Which Unemployment Rate is the Best?

If you ever are at a party, and you stumble into a conversation that is quickly flatlining, you can always attempt to revive it by asking your fellow revelers the following question: “Which unemployment rate do you like the best?”

There are different unemployment rates?

The BLS keeps track of six different unemployment rates. Because the BLS (like most organizations whose names consist entirely of consonants) is not the most creative organization, these are called U-1, through U-6.

Plot

Here is a plot of the six different (seasonally adjusted) rates over the last decade. All of the rates follow each other fairly closely, so If one rate goes down, the others will almost certainly follow the same trend. There is substantial variation in terms of the absolute magnitude, and unemployment seems like an absolute magnitude worth caring about.

We should be interested in the unemployment rate for similar reasons as we are interested in the economy as a whole. However, the unemployment rate is not just an abstract index of the strength of the labor market. It is also supposed to be a meaningful measure in its own right. An unemployment rate of 5% should tell us that 5% of our labor force is unemployed. The different measures of unemployment differentiate themselves by counting different groups of people as unemployed or as looking for work.

The Different Unemployment Rates: 

U-1 = Persons unemployed 15 weeks or longer/The Civilian Labor Force.

Seasonally Adjusted Value- Feb 2016 = 2.1 Percent

The Civilian Labor Force

The group of people that gets counted as either employed or unemployed is summed up as the civilian labor force. This is everyone over 16, who is not in prison, or in the military, who is either employed or unemployed. To count as employed one needs to work any amount for pay or profit, to count as unemployed one needs to have not worked but be actively looking for work.

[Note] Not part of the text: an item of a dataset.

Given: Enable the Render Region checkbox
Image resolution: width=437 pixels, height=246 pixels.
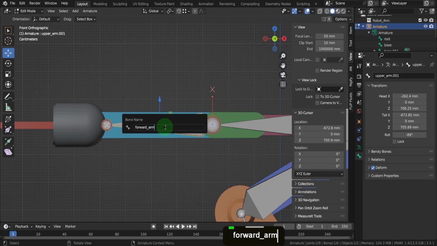Looking at the screenshot, I should coord(318,70).
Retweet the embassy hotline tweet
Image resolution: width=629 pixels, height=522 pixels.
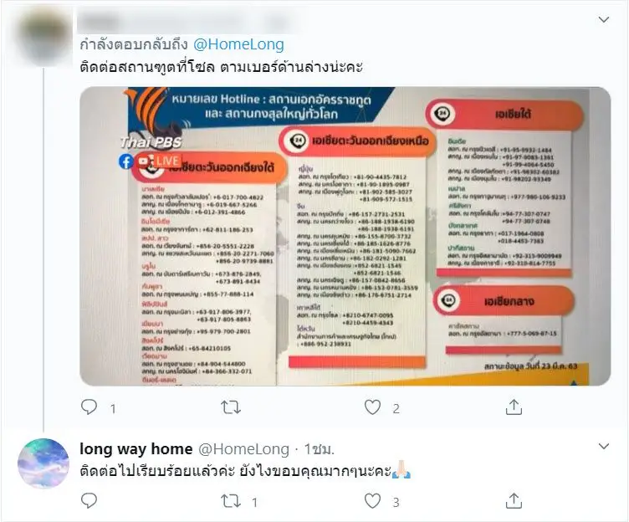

Some of the people who are not counted in the civilian labor force include: full time students, retirees, stay at home parents, and discouraged workers who have given up on finding a job. As of last count the civilian labor force was 158.9 Million, which is about half of the US population.

U-1 is the strictest measure of unemployment. Not only does one have to be unemployed, one has to have been that way for at least 15 weeks. This measure should capture the long term, chronically, or structurally unemployed.  This is the group of unemployed people who are unable to find work due to a fundamental disconnect between what they have to offer and what is needed by employers.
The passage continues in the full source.